大学院に進学するつもりだった、海外留学するつもりだった、公務員(教員)を志望していた、起業したいと思っているなどの理由から、就職活動に熱心ではない学生が、毎年、一定数存在します。この種の学生には、ただ「就職活動をしていなかった」というだけで、能力的には、大企業に就職していく人と比べても、何の遜色もない人がたくさんいます。

これらの人たちは、ほかの学生の就職活動が終わってしまった大学4年生(修士2年生) の秋から冬にかけて出現します。したがって、中小企業は春だけで採用活動を終わらせることなく、秋にも再び採用活動をするべきです。

② 志望先を限定しすぎて就職先が決まらなかった

世の中には、(表現が適切ではないかもしれませんが)博打が好きな人とそうでない人がいます。博打が好きな人の特徴は、その思いの強さにあります。本命しか受けないと決めていれば、普段出せない力が本番では出せるだろう、あるいは、自分の人生には妥協したくない、などと考えて自分を追い込んでいるのです。
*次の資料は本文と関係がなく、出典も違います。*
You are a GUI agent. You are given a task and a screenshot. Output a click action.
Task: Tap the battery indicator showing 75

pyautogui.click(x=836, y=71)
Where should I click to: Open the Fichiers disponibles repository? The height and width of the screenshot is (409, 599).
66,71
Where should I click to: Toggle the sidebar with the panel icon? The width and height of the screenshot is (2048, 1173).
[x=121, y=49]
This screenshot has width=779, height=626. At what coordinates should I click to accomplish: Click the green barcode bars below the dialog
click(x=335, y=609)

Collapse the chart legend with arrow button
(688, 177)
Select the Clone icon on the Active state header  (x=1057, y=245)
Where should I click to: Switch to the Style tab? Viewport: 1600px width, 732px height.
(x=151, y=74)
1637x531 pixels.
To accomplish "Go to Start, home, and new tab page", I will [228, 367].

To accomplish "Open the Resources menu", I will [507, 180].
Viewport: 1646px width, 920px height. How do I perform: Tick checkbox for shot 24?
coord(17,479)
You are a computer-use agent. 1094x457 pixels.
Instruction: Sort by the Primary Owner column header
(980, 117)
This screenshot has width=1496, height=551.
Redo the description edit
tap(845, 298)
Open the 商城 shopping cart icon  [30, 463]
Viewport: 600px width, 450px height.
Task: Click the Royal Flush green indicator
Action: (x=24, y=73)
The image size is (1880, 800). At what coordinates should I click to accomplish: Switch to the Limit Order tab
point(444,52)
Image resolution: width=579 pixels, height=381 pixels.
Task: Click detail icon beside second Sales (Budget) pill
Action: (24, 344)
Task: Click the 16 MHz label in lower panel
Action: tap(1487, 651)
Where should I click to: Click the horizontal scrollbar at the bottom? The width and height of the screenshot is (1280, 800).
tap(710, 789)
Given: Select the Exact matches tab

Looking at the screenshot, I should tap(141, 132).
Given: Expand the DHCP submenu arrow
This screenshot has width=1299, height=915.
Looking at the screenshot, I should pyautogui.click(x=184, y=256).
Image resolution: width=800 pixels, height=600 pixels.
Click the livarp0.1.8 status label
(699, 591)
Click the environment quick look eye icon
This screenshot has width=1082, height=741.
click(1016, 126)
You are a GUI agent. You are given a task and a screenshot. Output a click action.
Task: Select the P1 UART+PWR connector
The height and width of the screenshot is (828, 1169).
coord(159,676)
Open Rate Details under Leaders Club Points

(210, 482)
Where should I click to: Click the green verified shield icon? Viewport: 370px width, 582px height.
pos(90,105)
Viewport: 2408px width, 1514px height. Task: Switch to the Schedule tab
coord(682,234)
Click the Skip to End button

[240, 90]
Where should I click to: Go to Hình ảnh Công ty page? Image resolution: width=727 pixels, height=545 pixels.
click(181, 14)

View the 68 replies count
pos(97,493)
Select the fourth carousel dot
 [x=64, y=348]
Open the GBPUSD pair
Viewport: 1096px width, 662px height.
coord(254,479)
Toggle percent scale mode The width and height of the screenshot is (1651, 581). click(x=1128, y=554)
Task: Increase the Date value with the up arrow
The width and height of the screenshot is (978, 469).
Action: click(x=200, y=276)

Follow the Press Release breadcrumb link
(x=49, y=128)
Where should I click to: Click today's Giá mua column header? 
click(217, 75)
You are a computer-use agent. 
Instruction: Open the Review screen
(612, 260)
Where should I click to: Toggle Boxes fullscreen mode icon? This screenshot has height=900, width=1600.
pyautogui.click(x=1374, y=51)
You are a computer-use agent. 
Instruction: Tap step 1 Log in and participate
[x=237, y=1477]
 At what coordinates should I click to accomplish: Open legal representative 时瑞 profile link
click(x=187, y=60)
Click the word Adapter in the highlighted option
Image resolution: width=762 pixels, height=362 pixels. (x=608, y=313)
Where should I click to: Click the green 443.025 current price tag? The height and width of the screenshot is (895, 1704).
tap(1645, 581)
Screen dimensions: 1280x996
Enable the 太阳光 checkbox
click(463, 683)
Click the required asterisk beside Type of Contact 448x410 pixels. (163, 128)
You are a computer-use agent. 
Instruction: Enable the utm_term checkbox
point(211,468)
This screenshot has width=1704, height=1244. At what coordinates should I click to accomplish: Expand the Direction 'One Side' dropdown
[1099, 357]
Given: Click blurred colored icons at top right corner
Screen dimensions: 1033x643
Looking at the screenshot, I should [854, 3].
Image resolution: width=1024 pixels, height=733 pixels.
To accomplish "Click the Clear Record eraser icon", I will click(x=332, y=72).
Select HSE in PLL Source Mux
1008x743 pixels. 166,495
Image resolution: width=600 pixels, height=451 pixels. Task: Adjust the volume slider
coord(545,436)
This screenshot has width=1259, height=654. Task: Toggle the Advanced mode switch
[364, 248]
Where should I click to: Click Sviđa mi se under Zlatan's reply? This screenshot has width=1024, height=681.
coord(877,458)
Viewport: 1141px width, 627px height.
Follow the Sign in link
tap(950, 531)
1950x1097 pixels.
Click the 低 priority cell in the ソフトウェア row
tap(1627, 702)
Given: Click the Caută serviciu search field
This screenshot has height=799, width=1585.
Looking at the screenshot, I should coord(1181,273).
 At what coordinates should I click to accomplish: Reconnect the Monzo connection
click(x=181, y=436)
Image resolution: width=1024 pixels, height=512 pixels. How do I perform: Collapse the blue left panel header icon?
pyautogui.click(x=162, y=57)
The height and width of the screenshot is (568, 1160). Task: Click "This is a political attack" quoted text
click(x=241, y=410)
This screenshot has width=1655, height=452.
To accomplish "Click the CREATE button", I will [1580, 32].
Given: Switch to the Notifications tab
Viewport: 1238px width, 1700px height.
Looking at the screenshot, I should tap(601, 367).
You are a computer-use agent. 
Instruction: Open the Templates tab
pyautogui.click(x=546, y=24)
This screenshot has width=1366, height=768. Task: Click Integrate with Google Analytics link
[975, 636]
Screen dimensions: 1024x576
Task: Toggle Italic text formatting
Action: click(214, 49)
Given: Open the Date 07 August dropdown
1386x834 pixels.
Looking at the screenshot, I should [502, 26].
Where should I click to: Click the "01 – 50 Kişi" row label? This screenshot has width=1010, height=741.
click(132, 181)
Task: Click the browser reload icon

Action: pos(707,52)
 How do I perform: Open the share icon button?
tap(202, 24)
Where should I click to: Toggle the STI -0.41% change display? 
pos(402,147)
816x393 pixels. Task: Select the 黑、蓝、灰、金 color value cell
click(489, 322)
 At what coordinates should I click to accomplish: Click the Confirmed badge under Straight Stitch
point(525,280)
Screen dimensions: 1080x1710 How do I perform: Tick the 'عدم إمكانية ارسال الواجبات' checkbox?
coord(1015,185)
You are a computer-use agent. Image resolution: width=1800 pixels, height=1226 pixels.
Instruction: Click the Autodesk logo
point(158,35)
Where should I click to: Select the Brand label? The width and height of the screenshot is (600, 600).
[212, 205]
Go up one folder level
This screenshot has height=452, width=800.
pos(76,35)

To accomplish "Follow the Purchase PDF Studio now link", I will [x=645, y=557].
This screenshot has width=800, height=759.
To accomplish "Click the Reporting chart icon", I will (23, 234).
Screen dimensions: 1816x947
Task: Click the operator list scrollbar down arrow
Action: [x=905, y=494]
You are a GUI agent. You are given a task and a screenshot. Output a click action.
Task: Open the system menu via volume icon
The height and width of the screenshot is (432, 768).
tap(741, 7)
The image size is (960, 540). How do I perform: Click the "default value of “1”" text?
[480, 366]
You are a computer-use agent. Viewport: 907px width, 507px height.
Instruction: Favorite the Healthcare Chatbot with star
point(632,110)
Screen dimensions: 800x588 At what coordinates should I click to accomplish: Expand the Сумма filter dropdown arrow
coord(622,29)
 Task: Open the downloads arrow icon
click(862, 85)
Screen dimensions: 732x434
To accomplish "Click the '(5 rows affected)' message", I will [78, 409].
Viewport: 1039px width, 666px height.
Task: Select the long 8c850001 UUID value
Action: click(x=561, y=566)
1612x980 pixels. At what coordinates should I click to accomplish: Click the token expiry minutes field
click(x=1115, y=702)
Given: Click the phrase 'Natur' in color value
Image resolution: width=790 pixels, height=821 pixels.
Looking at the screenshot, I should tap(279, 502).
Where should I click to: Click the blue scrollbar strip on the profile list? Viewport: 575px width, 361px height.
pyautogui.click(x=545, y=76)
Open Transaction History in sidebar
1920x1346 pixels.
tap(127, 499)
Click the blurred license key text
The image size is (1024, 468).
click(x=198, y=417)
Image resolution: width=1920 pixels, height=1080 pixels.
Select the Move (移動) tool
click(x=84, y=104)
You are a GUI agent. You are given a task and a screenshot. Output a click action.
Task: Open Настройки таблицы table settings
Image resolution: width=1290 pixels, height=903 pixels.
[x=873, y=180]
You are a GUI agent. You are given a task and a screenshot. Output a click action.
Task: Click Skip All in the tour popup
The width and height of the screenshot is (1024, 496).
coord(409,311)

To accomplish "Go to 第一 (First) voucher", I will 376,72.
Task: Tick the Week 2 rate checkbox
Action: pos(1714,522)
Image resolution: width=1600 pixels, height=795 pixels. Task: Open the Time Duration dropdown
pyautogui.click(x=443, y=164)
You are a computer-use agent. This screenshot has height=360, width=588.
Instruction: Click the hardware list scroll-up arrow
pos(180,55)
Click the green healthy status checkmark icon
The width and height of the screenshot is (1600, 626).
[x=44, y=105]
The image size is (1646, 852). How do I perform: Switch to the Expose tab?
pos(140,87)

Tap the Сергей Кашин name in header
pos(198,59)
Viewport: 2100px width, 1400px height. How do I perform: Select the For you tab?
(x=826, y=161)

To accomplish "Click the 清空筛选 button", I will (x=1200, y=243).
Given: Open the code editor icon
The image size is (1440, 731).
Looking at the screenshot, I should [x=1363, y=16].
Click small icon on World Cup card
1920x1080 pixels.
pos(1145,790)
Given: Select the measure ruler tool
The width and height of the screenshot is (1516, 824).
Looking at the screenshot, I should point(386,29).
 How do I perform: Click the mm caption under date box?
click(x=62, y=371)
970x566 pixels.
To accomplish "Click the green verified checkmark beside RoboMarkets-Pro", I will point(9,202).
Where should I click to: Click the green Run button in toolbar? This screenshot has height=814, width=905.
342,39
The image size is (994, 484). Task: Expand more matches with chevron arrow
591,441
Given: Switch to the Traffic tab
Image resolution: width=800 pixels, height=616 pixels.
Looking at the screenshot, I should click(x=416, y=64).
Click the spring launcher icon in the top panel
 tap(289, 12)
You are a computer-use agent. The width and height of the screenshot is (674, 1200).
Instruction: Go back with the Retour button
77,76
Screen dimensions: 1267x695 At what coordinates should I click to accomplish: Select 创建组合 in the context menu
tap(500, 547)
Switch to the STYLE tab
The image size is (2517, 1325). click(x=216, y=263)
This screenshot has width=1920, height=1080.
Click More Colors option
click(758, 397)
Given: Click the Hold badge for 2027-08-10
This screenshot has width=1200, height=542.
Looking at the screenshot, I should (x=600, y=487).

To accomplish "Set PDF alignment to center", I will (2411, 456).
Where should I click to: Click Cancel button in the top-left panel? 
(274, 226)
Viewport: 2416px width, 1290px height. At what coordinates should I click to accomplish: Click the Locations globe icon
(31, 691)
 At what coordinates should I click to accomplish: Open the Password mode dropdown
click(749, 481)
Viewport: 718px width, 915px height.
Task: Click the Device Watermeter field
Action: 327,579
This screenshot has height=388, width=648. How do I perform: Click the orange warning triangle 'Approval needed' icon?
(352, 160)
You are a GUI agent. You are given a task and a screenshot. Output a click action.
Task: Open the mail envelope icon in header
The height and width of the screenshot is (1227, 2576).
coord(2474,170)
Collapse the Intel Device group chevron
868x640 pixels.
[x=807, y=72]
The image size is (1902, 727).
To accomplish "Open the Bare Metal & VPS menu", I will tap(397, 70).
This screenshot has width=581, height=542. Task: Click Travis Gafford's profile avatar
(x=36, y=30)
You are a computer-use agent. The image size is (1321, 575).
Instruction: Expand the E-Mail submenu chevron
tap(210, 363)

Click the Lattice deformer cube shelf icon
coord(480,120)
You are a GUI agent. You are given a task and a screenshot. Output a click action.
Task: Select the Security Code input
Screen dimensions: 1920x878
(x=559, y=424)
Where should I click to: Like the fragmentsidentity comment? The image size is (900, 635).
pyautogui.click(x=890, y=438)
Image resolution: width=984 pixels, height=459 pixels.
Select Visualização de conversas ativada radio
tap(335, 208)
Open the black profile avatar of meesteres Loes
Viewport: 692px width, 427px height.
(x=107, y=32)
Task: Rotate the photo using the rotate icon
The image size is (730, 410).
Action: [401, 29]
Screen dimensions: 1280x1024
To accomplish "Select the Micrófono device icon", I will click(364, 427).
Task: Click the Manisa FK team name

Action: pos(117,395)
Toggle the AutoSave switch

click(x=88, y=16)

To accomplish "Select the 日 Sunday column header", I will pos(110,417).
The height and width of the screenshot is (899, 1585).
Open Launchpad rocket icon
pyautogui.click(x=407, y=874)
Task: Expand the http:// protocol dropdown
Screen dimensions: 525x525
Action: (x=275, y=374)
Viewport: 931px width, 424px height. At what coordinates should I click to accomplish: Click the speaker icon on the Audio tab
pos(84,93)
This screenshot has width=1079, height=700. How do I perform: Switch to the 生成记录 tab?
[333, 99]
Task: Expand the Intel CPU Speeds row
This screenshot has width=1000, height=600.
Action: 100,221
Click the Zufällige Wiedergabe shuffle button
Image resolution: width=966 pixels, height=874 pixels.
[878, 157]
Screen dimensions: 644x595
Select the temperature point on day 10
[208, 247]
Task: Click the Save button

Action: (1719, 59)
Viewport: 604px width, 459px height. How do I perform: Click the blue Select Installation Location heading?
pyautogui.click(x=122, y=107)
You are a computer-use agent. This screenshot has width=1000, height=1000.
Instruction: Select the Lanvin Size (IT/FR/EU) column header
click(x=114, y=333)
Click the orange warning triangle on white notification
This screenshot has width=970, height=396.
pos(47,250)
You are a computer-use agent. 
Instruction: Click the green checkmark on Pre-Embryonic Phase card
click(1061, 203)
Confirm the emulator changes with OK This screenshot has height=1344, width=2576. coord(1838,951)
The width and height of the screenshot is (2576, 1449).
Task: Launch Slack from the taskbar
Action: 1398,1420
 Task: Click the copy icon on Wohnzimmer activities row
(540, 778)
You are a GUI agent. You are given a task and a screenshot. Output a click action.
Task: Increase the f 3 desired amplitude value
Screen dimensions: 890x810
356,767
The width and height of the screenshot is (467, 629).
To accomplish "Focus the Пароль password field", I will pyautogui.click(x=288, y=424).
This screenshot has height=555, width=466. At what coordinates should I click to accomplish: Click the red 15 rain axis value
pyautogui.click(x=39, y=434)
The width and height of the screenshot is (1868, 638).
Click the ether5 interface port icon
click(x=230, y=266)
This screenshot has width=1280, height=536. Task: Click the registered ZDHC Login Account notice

博打が好きな人たちは、就職活動においても本命しか志望しません。なにがなんでもキャビンアテンダントになるとか、テレビ局のアナウンサーになるとか、新聞記者になるなどといった夢を抱いて就職活動に臨みます。

しかし、どんなに気合いを入れて臨んだとしても、つねに勝てるとは限りません。武運つたなく負けてしまったこれらの人たちが気付いたときには、ほかの大手企業の採用活動は終わってしまっているのです。

これらの人たちも、秋の採用で拾っていくことができます。

春採用よりも「秋採用」に力を入れる

一般に就職活動は、大学4年生(修士2年生)の春に始まって、夏までには終えるものだと思われています。しかし実際には、秋になっても就職活動をしている学生も少なくありません。秋になっても「まだ」就職活動をしている学生という目で見れば、何だか「落ちこぼれ」のようでイメージが悪いのですが、中小企業にとってはそのような学生こそが「お宝人材」になります。

無名中小企業は「秋の採用活動」に力を入れることで、優秀な学生をたくさん採れるようになります。

その第一の理由は、「秋は採用活動をしている会社の数が春に比べて少ないので、競争が激しくない」ことがあげられます。春に採用活動を行うと、他社との競争が激しくて、なかなか学生を獲得できないうえ、 内定辞退が多くて疲弊することがあります。秋の採用活動では、そのようなことが少ないといえます。